Purpose : Adaptive optics scanning light ophthalmoscopy (AOSLO) enables in vivo visualization of photoreceptors. As yet, rod analysis has been limited to only the highest quality images, as direct density accuracy is susceptible to minor errors in cell identification. Moreover, it is poorly understood how metrics that are commonly used to assess cones should be applied to rods in normal and diseased retinas. Here we examine the performance of various photoreceptor-based metrics in describing the rod mosaic.

Methods : Simulated confocal images were created and modified to manipulate the rod mosaic by known amounts. Rods counts were acquired using semi-automated software and used to validate the relationship between metrics: inter-cell, nearest and furthest neighbor distance, density recovery profile (DRP) spacing, and density. Further validation used confocal and non-confocal split-detection AOSLO images, in which rods and cones could be identified unequivocally, from 6 subjects: 3 normal and 3 with achromatopsia (ACHM), imaged at 10° & 5° eccentricity respectively.
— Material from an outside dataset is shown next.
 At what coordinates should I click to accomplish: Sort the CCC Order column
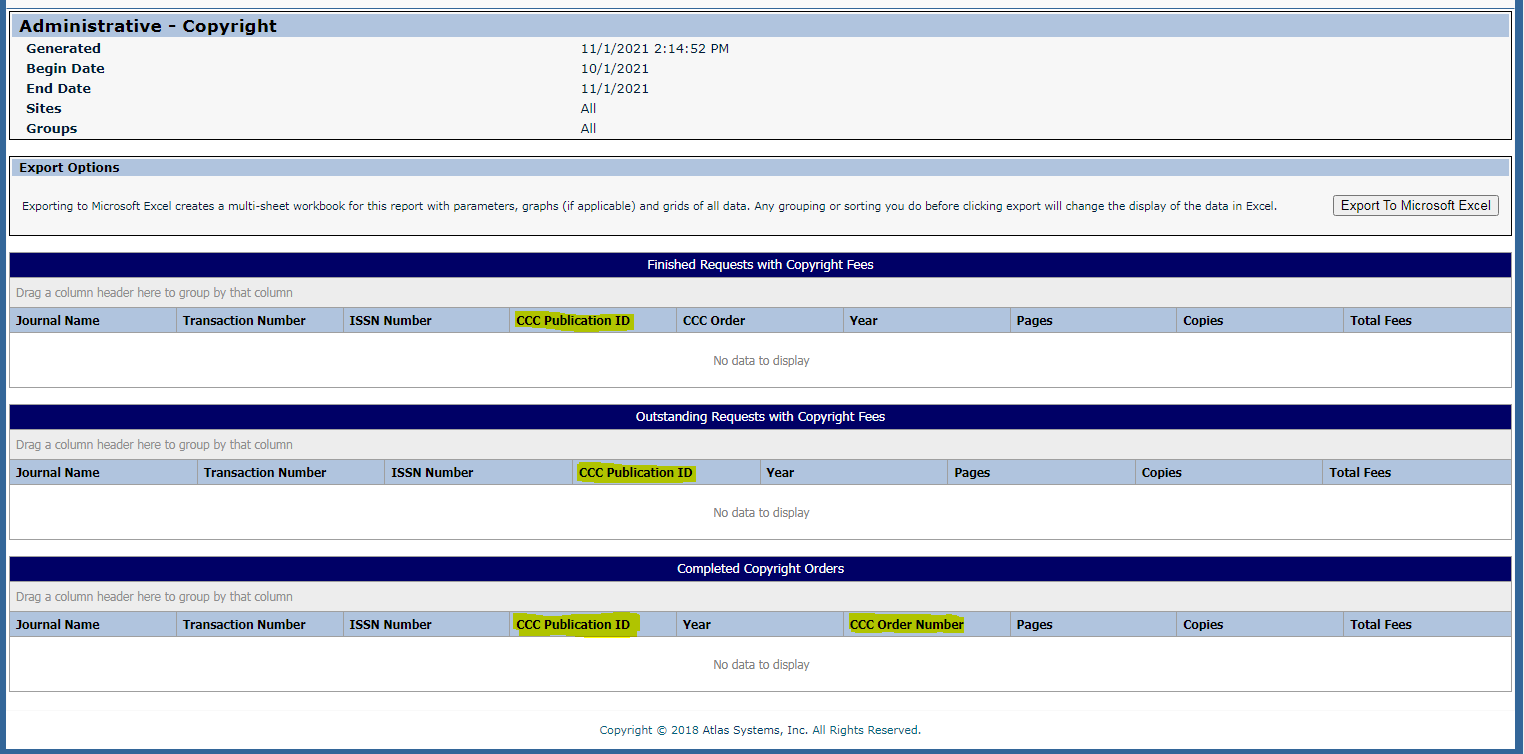coord(711,319)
Rod density was estimated in 4 additional ACHM subjects imaged at 5° eccentricity, using images of more typical quality.

Results : The DRP-derived rod density[1] overestimated direct density by 47.95%; however, its value remained stable across up to 50% random simulated rod loss (mean absolute deviation = 0.63%). Using measurements of cone size and density from split detection images, we “corrected” the DRP estimate for the area occupied by cones. The discrepancy between cone-corrected DRP-derived (CCDD) and direct rod density was 4.64 – 8.83% for normal subjects and 7.03 – 11.10% for ACHM subjects. CCDD estimates of rod density yielded a mean ± SD of 90,528 ± 8,843 rods/mm² for normal subjects and 76,326 ± 18,943 rods/mm² for all 7 with ACHM, in line with previous estimates at 10° & 5°[2,3].
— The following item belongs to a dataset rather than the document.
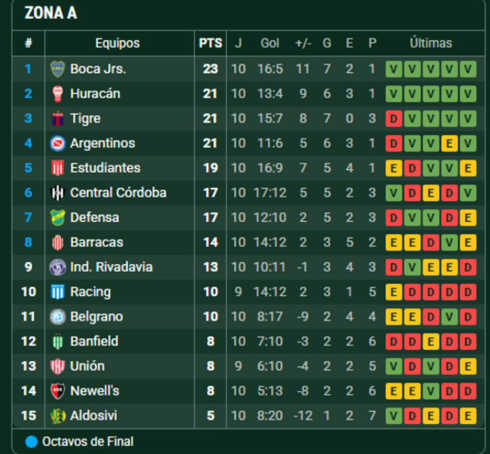The width and height of the screenshot is (490, 454).
Task: Click Argentinos' yellow E result box
Action: (x=449, y=143)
Conclusions : The DRP from confocal AOSLO, combined with cone information from split detection, provides a robust estimation of rod density, which overcomes the need to resolve every rod in the image. Thus, we were able to assess the rod mosaic in images that would otherwise be unanalyzable, and our data suggest that the rod mosaic in ACHM is structurally unaffected. Development of automated methods to segment and measure the size of cones will streamline this process and enable more efficient detection and tracking of retinal disease.

[1] PMID: 3625330
[2] PMID: 2324310
[3] PMID: 27229708

This is an abstract that was submitted for the 2018 ARVO Annual Meeting, held in Honolulu, Hawaii, April 29 - May 3, 2018.